In January 1953 the Office of Scientific
Intelligence convened a committee to review the UFO "problem". Its
members reviewed "75 case histories of sightings", taking intense
interest in a Tremonton, Utah, sighting that included a Kodachrome
movie of "1600 frames".
At the air force's request, the US Photo Interpretation
Laboratory spent 1000 hours making "graph plots" of the film
frames, concluding that the objects were not birds, balloons,
aircraft or reflections and that they were "self-luminous". In a
tone of reasonable skepticism, it suggested that the public be
educated to avoid hysteria.
But the Office of Scientific Intelligence panel dismissed the
military conclusions, suggesting instead that the mysterious objects
were seagulls reflecting sunlight.
On January 21, 1953, another memo concluded that the panel had found
no evidence of "physical threat to the security of the US". The
convoluted memo stated:
"The subject UFO is not of direct
intelligence interest. It is of indirect intelligence interest
only insofar as any knowledge about innumerable unsolved
mysteries of the universe are of intelligence interest."

• [DATA IN THIS EXERCISE]
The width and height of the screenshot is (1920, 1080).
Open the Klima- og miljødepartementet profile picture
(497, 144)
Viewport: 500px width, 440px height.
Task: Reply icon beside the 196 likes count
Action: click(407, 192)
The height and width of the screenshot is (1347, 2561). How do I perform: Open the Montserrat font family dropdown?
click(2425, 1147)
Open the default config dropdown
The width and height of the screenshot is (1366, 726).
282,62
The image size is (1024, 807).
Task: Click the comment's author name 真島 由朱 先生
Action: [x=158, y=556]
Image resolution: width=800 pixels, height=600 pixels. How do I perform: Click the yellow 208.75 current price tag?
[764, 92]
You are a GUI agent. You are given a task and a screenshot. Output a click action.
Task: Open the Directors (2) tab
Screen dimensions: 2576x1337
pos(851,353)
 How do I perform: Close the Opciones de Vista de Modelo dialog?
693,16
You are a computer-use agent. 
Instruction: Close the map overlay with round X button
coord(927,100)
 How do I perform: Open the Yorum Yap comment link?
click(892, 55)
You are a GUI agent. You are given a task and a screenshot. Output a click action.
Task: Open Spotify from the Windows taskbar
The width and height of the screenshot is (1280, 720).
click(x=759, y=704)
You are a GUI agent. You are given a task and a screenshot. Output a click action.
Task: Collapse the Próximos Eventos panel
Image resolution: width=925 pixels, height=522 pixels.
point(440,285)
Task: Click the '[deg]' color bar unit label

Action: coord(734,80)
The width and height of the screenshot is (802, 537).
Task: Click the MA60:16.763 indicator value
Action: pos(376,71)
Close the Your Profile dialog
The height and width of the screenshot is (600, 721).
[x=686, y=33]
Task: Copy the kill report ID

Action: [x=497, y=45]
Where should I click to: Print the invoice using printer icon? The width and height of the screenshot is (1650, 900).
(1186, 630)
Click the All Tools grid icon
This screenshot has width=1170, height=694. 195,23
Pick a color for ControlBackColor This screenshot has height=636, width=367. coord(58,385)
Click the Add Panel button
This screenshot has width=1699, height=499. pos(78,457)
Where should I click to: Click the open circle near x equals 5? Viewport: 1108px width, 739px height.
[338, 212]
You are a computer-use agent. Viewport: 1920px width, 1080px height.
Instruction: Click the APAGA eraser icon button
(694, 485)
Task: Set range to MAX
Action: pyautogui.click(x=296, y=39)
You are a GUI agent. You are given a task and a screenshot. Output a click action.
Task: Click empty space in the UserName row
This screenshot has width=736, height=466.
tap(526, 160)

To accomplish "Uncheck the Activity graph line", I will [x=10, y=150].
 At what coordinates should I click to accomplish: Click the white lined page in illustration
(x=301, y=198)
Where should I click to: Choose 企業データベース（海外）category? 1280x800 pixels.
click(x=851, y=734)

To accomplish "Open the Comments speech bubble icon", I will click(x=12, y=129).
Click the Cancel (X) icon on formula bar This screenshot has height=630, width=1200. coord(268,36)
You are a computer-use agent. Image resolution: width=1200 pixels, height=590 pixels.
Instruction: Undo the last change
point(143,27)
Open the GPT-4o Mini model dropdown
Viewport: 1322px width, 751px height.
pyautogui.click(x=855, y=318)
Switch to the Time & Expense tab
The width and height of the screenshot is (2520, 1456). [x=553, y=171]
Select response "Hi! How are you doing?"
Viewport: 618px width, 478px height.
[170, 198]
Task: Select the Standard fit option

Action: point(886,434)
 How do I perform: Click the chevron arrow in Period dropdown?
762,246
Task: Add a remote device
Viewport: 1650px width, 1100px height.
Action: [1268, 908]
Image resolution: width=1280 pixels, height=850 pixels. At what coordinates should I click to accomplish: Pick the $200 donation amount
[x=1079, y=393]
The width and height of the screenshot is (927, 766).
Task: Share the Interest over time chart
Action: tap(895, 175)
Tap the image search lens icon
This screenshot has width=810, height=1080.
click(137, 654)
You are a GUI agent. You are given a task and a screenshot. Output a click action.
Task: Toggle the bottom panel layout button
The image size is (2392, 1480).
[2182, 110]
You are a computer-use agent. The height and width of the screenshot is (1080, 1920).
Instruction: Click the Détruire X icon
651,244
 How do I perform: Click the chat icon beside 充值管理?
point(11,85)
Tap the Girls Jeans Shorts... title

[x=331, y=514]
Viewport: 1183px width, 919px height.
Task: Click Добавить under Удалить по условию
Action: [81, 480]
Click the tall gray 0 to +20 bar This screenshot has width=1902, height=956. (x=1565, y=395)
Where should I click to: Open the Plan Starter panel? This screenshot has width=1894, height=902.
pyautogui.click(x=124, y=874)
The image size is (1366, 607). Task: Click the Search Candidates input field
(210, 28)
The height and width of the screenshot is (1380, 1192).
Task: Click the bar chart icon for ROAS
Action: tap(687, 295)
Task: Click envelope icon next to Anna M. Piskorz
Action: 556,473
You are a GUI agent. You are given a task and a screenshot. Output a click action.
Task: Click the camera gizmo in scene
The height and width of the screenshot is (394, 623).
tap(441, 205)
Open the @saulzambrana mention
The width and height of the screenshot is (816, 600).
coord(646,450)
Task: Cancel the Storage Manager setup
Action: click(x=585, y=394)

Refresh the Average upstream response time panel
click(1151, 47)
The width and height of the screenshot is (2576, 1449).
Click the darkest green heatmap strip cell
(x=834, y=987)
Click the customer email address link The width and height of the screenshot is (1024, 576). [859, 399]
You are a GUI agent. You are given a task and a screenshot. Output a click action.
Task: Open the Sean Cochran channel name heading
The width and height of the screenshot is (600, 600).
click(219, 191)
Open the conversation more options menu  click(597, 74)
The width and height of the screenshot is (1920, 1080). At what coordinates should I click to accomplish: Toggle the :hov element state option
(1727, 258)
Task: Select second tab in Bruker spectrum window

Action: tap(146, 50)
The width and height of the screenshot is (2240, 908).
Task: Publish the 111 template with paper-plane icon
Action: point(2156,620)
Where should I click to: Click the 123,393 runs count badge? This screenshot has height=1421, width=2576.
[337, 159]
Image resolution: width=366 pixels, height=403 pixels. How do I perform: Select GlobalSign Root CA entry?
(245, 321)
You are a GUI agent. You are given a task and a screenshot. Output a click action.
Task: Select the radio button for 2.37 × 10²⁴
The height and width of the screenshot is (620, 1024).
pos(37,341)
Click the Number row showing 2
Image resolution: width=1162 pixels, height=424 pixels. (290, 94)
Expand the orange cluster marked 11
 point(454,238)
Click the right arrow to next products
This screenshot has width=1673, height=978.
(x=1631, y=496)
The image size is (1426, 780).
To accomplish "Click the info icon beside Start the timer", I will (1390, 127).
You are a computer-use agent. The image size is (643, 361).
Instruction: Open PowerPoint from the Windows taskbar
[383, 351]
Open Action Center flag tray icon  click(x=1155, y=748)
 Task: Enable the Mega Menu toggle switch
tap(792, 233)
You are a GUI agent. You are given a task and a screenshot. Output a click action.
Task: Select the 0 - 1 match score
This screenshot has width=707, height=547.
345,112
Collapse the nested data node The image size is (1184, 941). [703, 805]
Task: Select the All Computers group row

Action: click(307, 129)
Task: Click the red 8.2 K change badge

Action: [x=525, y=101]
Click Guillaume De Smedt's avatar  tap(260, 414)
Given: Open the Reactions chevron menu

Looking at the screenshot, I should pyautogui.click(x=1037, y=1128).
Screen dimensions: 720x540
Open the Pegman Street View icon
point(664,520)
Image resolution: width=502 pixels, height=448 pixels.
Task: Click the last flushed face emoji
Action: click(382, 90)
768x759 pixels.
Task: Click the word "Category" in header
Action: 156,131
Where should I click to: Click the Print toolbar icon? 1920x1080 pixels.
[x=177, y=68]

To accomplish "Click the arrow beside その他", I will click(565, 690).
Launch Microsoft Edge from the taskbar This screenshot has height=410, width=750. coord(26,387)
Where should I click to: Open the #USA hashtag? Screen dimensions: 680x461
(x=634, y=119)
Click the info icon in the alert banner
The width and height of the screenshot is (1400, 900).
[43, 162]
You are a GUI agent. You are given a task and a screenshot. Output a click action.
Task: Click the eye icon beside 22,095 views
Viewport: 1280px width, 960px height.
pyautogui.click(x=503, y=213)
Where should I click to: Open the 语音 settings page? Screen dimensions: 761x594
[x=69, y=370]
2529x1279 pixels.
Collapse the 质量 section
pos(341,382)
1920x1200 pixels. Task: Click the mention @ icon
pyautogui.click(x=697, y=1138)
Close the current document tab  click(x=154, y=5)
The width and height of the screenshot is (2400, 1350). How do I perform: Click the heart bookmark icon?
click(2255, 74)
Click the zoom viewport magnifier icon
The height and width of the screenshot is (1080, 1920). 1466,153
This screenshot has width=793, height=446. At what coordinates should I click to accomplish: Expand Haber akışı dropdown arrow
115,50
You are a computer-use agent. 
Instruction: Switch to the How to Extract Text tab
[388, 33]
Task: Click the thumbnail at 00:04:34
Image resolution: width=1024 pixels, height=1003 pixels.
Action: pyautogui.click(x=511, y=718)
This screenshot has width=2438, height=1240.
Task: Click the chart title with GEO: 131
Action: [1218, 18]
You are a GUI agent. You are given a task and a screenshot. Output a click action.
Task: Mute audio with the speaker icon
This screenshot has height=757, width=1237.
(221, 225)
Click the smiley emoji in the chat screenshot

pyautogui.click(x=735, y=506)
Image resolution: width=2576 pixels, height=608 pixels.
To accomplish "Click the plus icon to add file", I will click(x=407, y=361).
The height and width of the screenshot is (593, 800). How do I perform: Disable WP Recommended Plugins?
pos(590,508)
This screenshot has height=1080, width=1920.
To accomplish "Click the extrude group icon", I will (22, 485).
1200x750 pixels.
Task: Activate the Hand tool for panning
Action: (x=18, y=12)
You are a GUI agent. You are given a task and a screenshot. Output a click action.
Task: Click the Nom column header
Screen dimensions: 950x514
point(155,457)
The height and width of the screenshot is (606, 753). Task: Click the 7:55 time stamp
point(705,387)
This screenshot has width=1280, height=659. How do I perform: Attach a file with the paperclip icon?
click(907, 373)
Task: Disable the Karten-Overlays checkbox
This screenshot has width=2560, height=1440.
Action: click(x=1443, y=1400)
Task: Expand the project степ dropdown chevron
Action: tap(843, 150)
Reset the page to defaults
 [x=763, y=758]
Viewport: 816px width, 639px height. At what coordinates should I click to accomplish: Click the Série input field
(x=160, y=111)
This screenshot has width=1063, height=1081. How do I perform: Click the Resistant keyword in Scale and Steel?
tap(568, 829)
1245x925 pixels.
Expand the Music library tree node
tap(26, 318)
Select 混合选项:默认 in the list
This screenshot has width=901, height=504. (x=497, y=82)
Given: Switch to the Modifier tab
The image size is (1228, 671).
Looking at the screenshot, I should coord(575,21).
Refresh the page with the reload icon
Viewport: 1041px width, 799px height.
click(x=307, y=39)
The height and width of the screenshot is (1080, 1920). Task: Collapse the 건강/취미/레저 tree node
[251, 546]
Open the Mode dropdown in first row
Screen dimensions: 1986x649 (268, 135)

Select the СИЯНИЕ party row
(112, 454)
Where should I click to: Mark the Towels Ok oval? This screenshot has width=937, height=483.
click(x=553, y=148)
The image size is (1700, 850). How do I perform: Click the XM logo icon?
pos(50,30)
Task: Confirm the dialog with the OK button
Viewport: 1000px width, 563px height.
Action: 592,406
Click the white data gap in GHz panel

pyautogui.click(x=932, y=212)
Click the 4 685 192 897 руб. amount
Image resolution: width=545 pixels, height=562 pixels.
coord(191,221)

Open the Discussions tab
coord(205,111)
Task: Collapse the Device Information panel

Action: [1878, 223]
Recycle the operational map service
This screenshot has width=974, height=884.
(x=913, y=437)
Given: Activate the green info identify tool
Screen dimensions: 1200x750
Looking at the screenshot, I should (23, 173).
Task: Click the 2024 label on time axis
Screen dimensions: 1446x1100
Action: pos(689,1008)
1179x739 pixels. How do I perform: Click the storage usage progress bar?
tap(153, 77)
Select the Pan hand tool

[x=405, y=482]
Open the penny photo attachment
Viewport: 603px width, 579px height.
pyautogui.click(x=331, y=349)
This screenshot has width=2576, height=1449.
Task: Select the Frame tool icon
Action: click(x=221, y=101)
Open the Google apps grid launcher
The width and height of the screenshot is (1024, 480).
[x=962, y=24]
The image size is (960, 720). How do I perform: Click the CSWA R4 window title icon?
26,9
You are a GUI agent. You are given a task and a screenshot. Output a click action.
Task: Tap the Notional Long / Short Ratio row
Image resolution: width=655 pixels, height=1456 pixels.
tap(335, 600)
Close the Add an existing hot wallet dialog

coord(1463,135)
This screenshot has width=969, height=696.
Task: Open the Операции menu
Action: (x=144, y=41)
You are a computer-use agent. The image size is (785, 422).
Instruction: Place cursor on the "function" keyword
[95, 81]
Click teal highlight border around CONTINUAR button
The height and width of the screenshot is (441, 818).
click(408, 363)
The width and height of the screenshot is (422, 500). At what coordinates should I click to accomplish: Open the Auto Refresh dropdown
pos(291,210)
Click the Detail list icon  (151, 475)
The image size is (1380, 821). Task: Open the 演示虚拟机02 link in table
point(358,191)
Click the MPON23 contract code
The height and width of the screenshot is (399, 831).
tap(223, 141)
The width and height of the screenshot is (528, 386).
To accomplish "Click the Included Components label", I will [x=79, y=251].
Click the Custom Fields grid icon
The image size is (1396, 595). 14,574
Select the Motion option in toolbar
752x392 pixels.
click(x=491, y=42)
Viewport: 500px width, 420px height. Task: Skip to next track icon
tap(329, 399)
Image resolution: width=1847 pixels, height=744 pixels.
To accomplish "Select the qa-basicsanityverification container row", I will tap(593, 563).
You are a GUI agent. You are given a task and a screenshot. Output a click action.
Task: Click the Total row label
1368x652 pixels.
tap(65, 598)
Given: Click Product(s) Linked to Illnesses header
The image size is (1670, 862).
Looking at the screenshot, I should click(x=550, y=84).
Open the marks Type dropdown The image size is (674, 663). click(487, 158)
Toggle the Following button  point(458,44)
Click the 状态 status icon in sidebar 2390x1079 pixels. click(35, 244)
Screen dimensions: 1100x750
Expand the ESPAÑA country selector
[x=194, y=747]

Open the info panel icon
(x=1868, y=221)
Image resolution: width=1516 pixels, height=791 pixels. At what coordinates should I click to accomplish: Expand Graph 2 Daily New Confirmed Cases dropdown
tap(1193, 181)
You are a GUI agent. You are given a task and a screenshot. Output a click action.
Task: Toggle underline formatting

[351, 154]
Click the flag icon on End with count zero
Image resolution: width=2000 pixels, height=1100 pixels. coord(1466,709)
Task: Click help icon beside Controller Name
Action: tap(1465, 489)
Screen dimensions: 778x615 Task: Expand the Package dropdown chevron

• [WRITTEN INSTRUCTION 1] According to the passage on the 1953 UFO review, what did the Office of Scientific Intelligence panel suggest the mysterious objects were?
• [WRITTEN INSTRUCTION 2] Can you recast the records, beginning at the line that has "Click the smiley emoji in the chat screenshot" and stopping after the line that has "pos(590,508)", as a JSON list of strings with one string per line and blank lines left out?
The records are unrelated to the passage on the 1953 UFO review.

• [EXERCISE ANSWER 1] Seagulls reflecting sunlight.

• [EXERCISE ANSWER 2]
[
  "Click the smiley emoji in the chat screenshot",
  "pyautogui.click(x=735, y=506)",
  "Image resolution: width=2576 pixels, height=608 pixels.",
  "To accomplish \"Click the plus icon to add file\", I will click(x=407, y=361).",
  "The height and width of the screenshot is (593, 800). How do I perform: Disable WP Recommended Plugins?",
  "pos(590,508)"
]